Las últimas pesetas que llevó Andrenio en el bolsillo

Andrenio tenía dos monederos de plata: uno que no le gustaba usar nunca porque cerraba con demasiada dificultad, y otro, que llevaba siempre porque su broche era una delicia de suavidad y prontitud. Este monedero acompañó al ilustre polígrafo en su última salida, que fué para ir a la Peña en la noche del 8 de diciembre, fiesta de la Purísima Concepción. Cuando volvió Andrenio a su casa tir´ó el monedero encima de una consola, y allí está, en el mismo sitio, en esta noche del velatorio. ¿Os interesa este banal detalle crematístico relacionado con el gran hombre? Pues sabed que las últimas pesetas que guardó Andrenio en su dilecto monedero de plata sumaban el respetable caudal de cuatro duros y medio, monedas que yo me permitiría pedir para un nonato museo del periodismo considerándolas como fruto del último trabajo de su pluma gloriosa.

La última lectura de Andrenio

Gómez de Baquero hace muchos años que no escribía en su despacho (un despacho sencillo, aburguesadito, como para recibir a los pelmas, y que no se fuesen ni asombrados ni conmiserativos). Escribía en un gabinetito comunicante con su alcoba y sobre una mesita de esas que usa la gente de tono para tomar el té. Allí, en aquel tablero, de un metro de largo por 0,80 de ancho, forjaba el espectador maravilloso sus prosas elegantísimas y densas, a las veces en el escaso tiempo que ponían los manteles en su insípida mesa de hiperclorhídrico.

Frente a ese tablerillo de trabajo se amontonaban todavía verdaderas montañas de libros. Libros de todas clases y pergeños, desde una edición de La Ilíada en francés, con tapas de cuero y viñetas en sepia, hasta el Luis Candelas, de Espina, abiertos solamente sus dos primeros pliegos, en la desgana mortal de sus últimas horas. Quede consignado, para curiosidad de los biógrafos, que la postrera lectura de Andrenio fue el Napoleón, de Emil Ludwig, puesto en lengua española por Ricardo Baeza.

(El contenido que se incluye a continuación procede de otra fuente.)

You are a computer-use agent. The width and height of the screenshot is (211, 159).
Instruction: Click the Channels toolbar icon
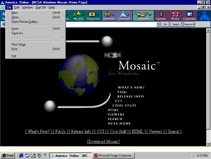coord(123,14)
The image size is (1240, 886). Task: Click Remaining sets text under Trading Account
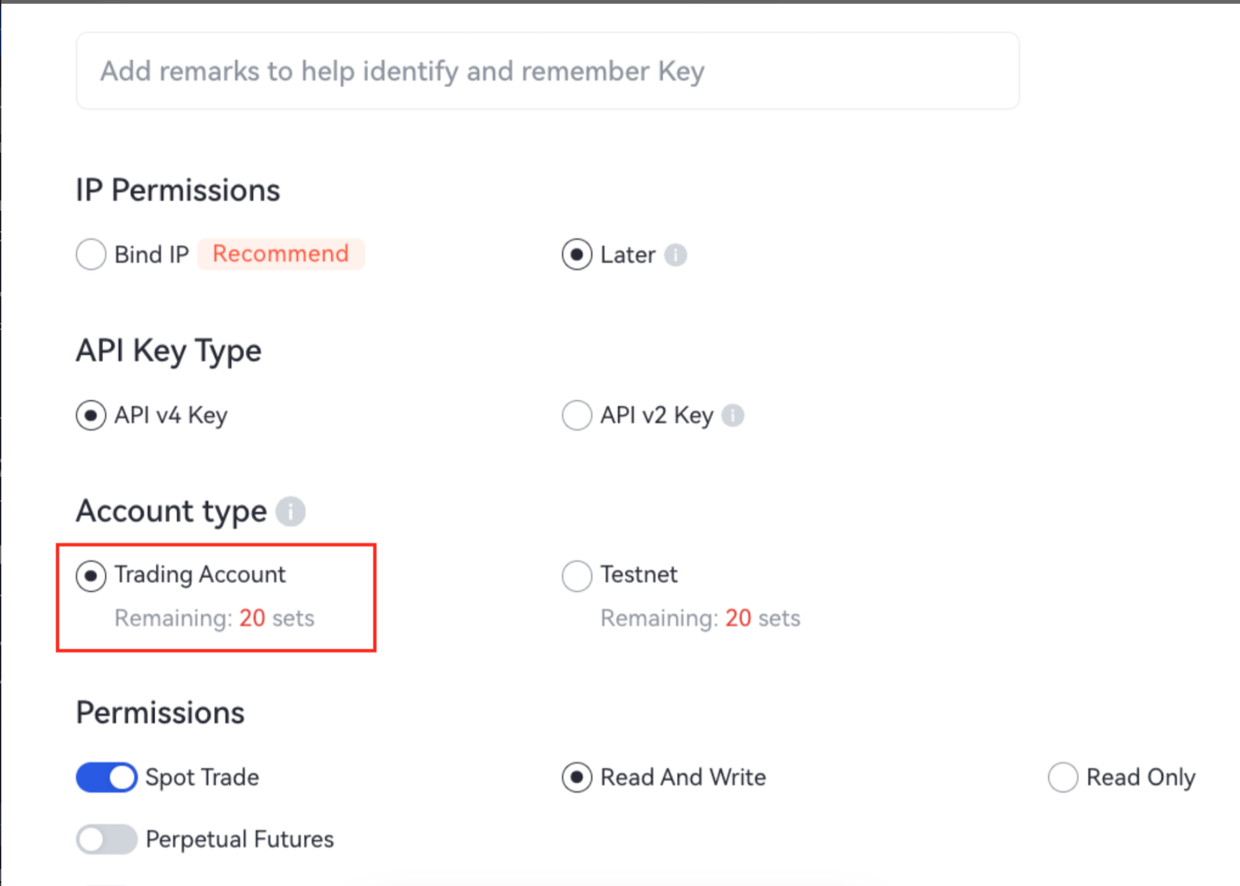click(x=214, y=618)
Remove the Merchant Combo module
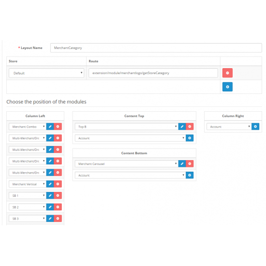The image size is (266, 266). click(58, 127)
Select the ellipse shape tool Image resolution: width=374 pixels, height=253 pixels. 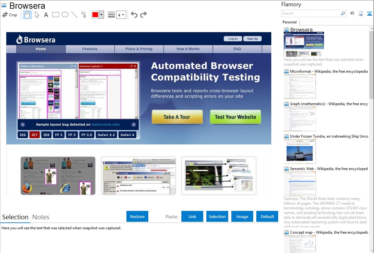(65, 15)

Cómo nace a la prensa diaria Gómez de Baquero

Nos contó la aécdota hace tiempo Mariano Marfil, y juzgo interesante traerla aquí hoy. Allá por el año mil ochocientos ochenta y tantos formaba parte de la Redacción de La Época un muchachito tímido, delicado y menudo que apenas hacía otra cosa que «hinchar» telegramas y leer por modo omnívoro, en todo el tiempo que la parva tarea le dejaba libre, que no era poco. Nadie, en realidad, concedía mayor importancia al pequeño. Sólo Julio Burell, primate a la sazón del periódico de la noche, le miraba de vez en cuando y sonreía, y volvía a sonreir… El muchacho no parecía darse cuenta de nada, lee que leerás.

Pero un día, Burell anuncia que abandona definitivamente el periódico. Tableau! ¿Qué pluma sustituirá sin mengua la fulgurante del maestro?

-¿Quién, si, quién?- clamaba abrumado el marqués de Valdeiglesias.

-¿Quién? Ese- y el gran simpatico que era Julio Burell señaló al gacetillero tímido y menudo-. Ese es el único que puede sustituirme y con ventaja.

-Sea -accedió Iglesias, un poco con el zurrón dentro del cuerpo.

Al día siguiente aparecía en La Época el primer artículo del muchachito. Se titulaba «Diario de un espectador». Debajo de él se estampaba esta firma: Eduardo Gómez de Baquero.